Closed form does not exist for T, but a very intuitive and stable approach is via the EM algorithm. Now because student is a scale mixture of normals, you can write your model as
$$y_i=\mu+e_i$$
where $e_i|\sigma,w_i \sim N(0,\sigma^2w_i^{-1})$ and $w_i\sim Ga(\frac{\nu}{2}, \frac{\nu}{2})$. This means that conditionally on $w_i$ the mle are just the weighted mean and standard deviation. This is the "M"step
$$\hat{\mu}=\frac{\sum_iw_iy_i}{ \sum_iw_i}$$
$$\hat{\sigma}^2= \frac{\sum_iw_i(y_i-\hat{\mu})^2}{n}$$
Now the "E" step replaces $w_i$ with its expectation given all the data. This is given as:
$$\hat{w}_i=\frac{(\nu+1) \sigma^2 }{\nu \sigma^2 +(y_i-\mu)^2}$$
so you simply iterate the above two steps, replacing the "right hand side" of each equation with the current parameter estimates.

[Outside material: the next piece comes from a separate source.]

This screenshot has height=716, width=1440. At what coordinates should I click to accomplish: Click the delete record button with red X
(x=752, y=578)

This very easily shows the robustness properties of the t distribution as observations with large residuals receive less weight in the calculation for the location $\mu$, and bounded influence in the calculation of $\sigma^2$. By "bounded influence" I mean that the contribution to the estimate for $\sigma^2$ from the ith observation cannot exceed a given threshold (this is $(\nu+1)\sigma^2_{old}$ in the EM algorithm). Also $\nu$ is a "robustness"parameter in that increasing (decreasing) $\nu$ will result in more (less) uniform weights and hence more (less) sensitivity to outliers.

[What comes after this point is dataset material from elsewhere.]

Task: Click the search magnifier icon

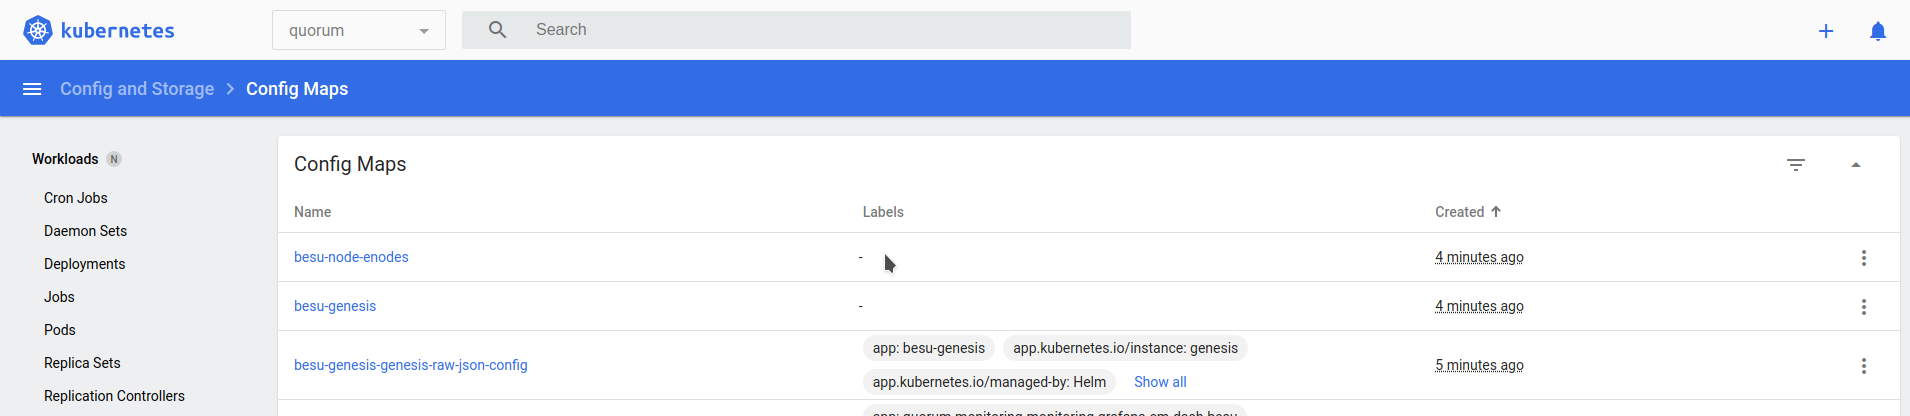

One thing to note is that the log likelihood function may have more than one stationary point, so the EM algorithm may converge to a local mode instead of a global mode. The local modes are likely to be found when the location parameter is started too close to an outlier. So starting at the median is a good way to avoid this.